ここに至る道すがらの、シアの言葉が思い出される。
『この第七異界は、もとより土地が痩せておる。鉱石なども採掘出来ないから、移住してきた者は少なかったのじゃ。更に実験の失敗で、危険な地というネガティヴなイメージが加わってしまった。これは求道者たちが活動を止めてからも、容易には払拭されておらんじゃろう。……まあ、要するに何が言いたいかというと――』
そんな世界にわざわざ来て、街を形成するような連中が、カタギであるとは限らない。いや、多くの者は真っ当に生きているのだろうが、その手の人間が多く隠れ蓑としている可能性が高いと、そういう事だ。「おーい」と気さくに近付いてくるこの男など、頗る胡散臭い。如何に人の行き来の少ない場所だとしても、見張り番が持ち場を離れるなど有り得ない。
「――ほう、精霊と人間と妖獣とは、珍しい組み合わせだな。旅人かい」
「うむ。近くまで来たのでな。折角じゃから、ちょいと立ち寄らさせて貰った」
「そうかいそうかい。まああまり大したものはないんだが……流石にこの時間ってことは、ここで宿を取るのか?」
日は既に赤く滲み始めていた。名一杯警戒するなら少し離れたところに野営してもいいが――
「そうじゃな」
妖精は是と返す。どちらの状況でも、この男が悪辣ならば大した相違にはならないと判断したのかもしれない。つまり、男の紹介で宿を取っても、野営していても、どちらにしろ襲われるリスクはある。
……改めて考えると、こちらの戦力になりそうなのは、シアとテトしかいない。あとは素人が二人と、戦えるのか分からぬ謎の生命体がいるだけだ。そう考えると、一気に心許なくなってくる。

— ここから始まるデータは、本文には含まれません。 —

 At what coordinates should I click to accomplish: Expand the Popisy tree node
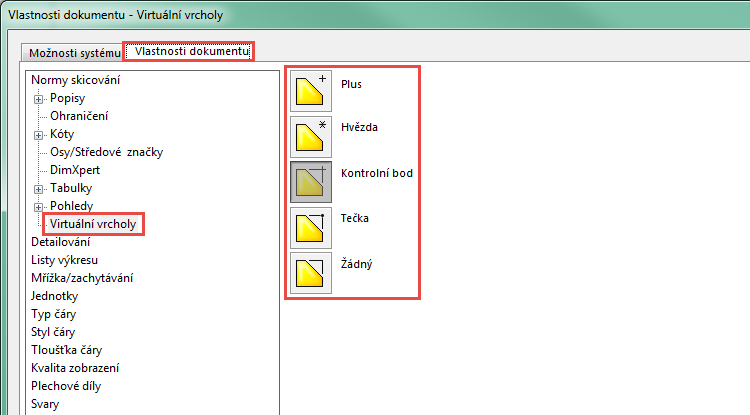coord(39,98)
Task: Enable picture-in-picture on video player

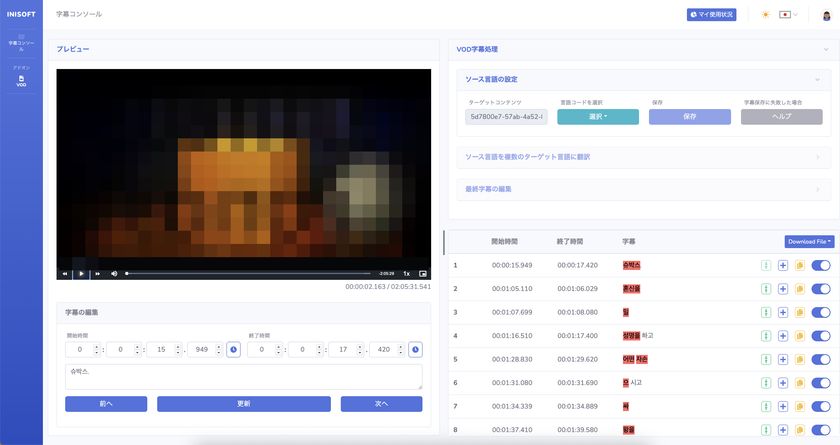Action: click(x=423, y=273)
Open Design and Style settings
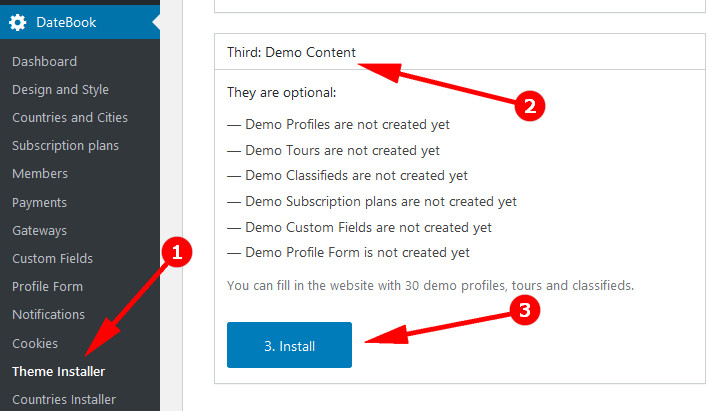This screenshot has height=411, width=719. pyautogui.click(x=60, y=89)
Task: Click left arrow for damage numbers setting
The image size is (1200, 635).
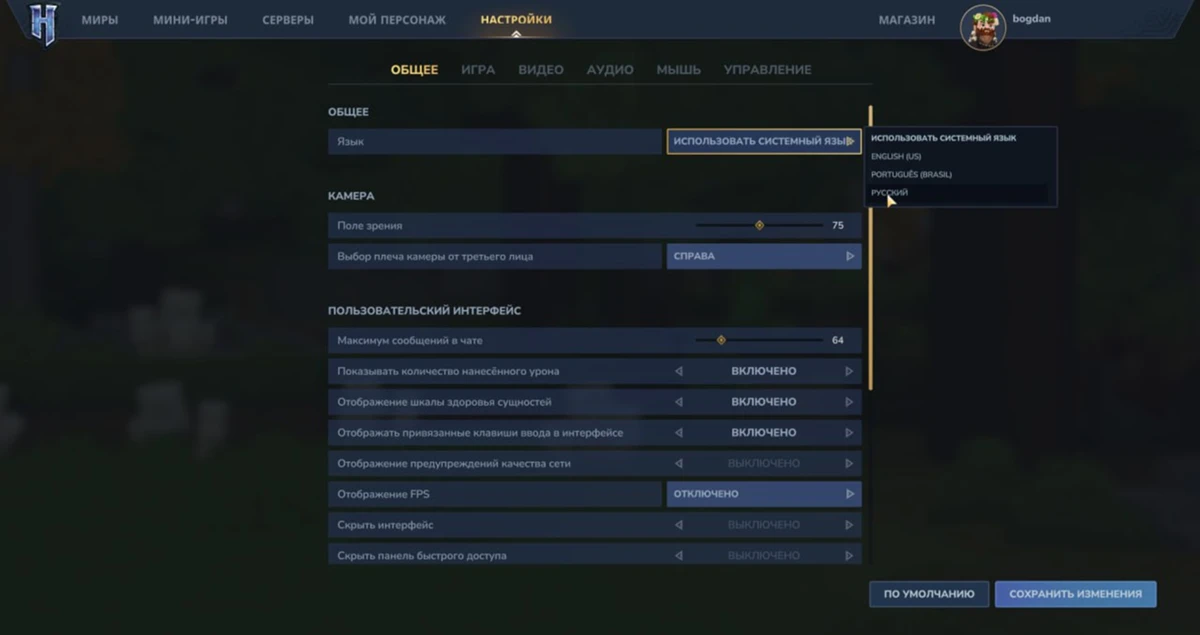Action: (679, 371)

「そうか。一応何軒か宿はあるし、間違っても満室なんてことはないと思う。こんな辺鄙なところだしな」
そう男は笑って、「良い旅を」と手を振り去ってゆく。
シアの顔を見ると、何とも言えぬ表情を浮かべていた。
「穿ち過ぎじゃったかのう」
そう言って頭を掻く。
確かに、あまりにも性悪説的に男を見ていたきらいはあった。よくよく考えてみれば、親切な人というのは概してああいうものだ。フレンドリーと言ってもいいが。宿に案内されそこで身包み剥がされるんじゃないかなどと一瞬でも思った自分を恥ず――
「私は信用出来ないわ」
緩みかけた空気を、カルミアの声が割って入る。
「あんな胡散臭い男、そうそう信じられないわ。もしあれで素面なのだとしたら、尚のことよ。あんな無垢さは、却って気色悪いわ」
強い言葉で否定され、シア共々顔を見合わす。
親切と無垢なる善意の違いは何処にあるのだろうか。行為としては大した違いはない。それでいて二つのニュアンスの違いは、そのまま好悪に直結しているよう感じられた。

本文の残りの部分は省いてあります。